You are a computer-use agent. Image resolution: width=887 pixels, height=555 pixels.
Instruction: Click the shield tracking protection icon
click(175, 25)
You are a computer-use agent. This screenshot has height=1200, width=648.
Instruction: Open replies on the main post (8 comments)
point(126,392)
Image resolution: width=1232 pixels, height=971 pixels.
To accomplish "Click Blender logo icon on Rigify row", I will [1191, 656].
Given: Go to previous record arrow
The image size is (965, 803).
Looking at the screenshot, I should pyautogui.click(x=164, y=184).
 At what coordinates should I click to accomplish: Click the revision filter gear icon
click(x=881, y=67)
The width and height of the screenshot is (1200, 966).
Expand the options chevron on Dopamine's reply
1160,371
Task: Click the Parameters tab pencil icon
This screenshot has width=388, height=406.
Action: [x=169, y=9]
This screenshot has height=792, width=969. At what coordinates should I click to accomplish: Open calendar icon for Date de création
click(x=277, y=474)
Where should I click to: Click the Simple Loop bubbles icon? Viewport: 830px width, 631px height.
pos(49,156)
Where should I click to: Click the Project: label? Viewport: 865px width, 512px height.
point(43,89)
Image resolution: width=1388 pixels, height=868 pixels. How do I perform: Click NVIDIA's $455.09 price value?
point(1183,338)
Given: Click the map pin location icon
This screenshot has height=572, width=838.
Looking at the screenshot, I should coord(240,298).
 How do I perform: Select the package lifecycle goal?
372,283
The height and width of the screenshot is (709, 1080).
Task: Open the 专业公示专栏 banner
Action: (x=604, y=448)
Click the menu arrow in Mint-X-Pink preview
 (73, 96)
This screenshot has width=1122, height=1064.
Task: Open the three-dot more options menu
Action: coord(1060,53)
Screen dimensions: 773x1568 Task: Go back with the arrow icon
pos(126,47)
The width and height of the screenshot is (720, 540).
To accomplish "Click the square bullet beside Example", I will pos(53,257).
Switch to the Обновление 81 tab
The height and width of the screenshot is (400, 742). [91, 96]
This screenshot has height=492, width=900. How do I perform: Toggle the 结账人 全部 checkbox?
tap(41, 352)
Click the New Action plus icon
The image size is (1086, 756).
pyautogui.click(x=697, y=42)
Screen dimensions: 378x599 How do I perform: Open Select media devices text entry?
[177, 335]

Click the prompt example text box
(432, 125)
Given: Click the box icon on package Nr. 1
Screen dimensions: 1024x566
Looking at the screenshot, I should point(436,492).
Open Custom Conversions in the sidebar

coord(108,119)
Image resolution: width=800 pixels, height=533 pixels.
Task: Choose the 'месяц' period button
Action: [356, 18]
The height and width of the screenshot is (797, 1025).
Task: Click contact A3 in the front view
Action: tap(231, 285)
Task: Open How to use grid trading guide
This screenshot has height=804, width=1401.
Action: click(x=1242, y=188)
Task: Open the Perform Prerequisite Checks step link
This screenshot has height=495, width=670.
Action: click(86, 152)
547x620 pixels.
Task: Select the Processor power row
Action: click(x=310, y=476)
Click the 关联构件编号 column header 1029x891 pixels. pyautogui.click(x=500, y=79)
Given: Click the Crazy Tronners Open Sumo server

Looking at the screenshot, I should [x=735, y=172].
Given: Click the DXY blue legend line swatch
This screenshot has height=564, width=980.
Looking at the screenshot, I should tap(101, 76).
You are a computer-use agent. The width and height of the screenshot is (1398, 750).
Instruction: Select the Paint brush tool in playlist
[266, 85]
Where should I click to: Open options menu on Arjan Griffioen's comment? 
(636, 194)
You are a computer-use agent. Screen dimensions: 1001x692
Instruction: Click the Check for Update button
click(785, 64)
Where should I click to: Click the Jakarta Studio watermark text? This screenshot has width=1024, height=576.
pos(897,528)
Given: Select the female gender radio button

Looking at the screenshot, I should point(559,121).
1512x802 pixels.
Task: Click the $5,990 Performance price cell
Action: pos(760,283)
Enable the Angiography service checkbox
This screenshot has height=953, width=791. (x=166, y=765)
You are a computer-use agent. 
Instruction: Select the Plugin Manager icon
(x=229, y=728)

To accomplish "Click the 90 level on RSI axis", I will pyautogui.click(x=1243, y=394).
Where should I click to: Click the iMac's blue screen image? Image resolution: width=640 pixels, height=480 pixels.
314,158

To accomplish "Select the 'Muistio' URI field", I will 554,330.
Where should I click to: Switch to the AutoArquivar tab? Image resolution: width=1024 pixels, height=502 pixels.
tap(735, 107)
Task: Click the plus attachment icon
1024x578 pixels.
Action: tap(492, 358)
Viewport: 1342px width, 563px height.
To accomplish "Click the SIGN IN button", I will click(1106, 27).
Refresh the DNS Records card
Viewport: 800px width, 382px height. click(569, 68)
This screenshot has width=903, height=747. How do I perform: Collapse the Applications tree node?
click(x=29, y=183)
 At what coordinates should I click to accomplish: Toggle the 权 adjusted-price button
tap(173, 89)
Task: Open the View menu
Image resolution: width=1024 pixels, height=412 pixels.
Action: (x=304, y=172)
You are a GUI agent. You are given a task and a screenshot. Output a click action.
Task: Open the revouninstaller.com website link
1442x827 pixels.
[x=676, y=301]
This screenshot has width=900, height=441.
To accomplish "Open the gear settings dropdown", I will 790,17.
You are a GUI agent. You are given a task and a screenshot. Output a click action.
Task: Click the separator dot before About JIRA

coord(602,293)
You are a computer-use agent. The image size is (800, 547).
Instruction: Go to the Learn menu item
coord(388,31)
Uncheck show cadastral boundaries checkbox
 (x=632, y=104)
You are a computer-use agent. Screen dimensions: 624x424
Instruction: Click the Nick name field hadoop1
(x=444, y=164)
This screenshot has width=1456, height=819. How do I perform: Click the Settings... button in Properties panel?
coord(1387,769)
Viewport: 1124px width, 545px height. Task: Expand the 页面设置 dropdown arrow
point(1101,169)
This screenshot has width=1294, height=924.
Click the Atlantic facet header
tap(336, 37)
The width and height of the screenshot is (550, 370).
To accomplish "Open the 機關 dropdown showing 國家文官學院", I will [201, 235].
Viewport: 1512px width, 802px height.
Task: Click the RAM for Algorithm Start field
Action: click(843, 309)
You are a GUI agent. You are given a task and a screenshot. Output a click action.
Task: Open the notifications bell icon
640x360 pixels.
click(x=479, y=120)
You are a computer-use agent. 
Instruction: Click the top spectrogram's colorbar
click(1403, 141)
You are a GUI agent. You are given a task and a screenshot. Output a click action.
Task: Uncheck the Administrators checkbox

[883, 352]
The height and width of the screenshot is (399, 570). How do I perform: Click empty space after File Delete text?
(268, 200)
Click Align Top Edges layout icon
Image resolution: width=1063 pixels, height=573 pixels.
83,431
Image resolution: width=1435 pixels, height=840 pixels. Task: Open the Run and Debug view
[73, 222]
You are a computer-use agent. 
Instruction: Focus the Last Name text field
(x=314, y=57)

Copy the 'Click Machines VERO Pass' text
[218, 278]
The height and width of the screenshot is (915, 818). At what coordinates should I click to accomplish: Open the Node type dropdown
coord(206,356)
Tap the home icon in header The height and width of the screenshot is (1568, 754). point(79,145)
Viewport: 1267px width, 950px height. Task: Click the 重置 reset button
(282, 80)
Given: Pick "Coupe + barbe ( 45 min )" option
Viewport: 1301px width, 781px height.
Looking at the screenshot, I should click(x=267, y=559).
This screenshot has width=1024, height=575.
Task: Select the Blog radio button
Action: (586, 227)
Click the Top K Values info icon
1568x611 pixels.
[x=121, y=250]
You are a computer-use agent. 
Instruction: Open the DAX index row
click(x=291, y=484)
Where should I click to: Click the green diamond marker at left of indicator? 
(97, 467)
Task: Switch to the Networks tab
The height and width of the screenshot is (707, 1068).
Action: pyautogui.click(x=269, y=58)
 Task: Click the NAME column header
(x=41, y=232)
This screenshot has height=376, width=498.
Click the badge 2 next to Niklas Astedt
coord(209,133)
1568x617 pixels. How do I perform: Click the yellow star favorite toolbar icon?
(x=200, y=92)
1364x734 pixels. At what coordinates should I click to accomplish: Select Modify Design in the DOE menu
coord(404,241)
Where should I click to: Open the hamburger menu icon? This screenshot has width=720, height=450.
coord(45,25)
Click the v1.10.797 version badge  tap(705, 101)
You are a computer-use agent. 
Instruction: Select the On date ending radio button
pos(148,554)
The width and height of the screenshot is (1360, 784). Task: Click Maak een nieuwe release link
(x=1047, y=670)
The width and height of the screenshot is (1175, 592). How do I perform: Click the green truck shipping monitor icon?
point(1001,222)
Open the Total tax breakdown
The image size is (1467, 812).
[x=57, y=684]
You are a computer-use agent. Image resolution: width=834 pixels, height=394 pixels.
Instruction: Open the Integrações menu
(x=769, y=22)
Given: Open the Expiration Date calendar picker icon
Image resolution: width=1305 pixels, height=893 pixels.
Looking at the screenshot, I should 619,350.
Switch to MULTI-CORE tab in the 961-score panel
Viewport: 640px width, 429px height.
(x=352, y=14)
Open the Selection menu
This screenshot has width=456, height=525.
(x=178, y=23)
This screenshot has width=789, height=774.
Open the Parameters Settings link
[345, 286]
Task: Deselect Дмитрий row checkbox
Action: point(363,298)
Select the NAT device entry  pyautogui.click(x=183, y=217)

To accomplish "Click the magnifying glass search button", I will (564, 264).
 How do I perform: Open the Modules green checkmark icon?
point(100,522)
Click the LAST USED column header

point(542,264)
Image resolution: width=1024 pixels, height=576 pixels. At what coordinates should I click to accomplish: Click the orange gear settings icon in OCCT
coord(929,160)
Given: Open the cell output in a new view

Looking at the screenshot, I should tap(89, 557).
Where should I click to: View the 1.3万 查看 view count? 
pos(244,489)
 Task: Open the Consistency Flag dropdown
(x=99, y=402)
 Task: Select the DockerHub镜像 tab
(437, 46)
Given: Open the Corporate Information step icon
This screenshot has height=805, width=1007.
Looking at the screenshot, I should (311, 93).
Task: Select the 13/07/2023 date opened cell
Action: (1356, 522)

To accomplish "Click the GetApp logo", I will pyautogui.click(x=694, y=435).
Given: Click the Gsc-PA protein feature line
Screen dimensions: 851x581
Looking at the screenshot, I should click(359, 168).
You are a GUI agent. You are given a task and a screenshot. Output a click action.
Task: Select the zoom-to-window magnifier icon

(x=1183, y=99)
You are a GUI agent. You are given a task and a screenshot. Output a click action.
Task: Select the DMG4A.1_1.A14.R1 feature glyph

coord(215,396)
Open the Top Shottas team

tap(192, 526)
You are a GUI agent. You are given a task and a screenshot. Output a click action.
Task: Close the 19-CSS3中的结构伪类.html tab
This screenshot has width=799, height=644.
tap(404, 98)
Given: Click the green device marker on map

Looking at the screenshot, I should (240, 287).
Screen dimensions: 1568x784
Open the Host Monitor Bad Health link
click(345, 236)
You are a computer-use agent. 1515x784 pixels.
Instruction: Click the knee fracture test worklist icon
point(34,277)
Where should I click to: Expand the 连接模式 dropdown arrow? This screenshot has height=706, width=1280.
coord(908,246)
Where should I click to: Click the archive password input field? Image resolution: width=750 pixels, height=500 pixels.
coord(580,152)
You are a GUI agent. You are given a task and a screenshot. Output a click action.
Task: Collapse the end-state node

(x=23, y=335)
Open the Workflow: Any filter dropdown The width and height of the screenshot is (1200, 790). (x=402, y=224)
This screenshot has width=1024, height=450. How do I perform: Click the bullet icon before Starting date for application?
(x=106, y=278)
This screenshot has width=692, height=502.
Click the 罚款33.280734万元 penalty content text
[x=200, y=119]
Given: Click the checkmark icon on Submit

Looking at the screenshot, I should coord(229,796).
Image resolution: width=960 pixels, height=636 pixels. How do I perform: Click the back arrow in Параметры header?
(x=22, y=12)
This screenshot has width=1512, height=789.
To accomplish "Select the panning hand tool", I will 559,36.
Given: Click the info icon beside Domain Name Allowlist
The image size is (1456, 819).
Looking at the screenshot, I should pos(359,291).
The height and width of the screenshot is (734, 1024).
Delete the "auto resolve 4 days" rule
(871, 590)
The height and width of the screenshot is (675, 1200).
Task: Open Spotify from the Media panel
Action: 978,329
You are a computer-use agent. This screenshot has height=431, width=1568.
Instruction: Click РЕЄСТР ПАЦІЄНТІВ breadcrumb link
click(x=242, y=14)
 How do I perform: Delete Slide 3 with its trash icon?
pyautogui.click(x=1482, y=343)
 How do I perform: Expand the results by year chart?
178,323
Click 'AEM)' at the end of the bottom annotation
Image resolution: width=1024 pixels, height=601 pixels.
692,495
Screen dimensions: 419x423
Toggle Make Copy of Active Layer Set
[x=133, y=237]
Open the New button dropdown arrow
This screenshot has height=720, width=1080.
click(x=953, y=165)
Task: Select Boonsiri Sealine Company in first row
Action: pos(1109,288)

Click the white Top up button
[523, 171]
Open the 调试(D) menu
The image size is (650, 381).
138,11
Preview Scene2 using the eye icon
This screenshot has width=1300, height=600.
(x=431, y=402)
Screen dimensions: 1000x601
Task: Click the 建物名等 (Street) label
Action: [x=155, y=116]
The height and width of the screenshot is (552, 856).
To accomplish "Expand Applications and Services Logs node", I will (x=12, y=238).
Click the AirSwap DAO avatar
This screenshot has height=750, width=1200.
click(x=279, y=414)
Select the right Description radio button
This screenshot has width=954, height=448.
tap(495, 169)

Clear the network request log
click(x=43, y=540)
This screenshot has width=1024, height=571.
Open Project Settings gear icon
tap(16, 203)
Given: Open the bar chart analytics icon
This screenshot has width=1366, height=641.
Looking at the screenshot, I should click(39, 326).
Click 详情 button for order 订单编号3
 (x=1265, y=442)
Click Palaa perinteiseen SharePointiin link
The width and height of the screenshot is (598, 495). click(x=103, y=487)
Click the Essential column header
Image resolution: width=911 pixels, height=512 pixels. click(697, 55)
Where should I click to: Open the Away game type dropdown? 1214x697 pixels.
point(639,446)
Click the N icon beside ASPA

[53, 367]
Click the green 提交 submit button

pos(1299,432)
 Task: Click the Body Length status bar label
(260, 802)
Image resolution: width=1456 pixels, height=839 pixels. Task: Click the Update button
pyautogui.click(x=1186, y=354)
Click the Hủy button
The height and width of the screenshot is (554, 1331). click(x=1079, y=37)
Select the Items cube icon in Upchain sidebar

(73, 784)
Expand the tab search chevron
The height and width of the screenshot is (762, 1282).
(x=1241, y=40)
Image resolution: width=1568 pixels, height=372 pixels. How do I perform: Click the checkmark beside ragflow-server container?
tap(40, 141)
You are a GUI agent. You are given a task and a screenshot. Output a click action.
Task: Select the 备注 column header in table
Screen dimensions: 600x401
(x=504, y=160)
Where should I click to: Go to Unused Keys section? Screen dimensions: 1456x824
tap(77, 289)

-------

▶ What you need to do:
Reply with nothing but the number of lines in the listing that include the string "search".

▶ Result:
2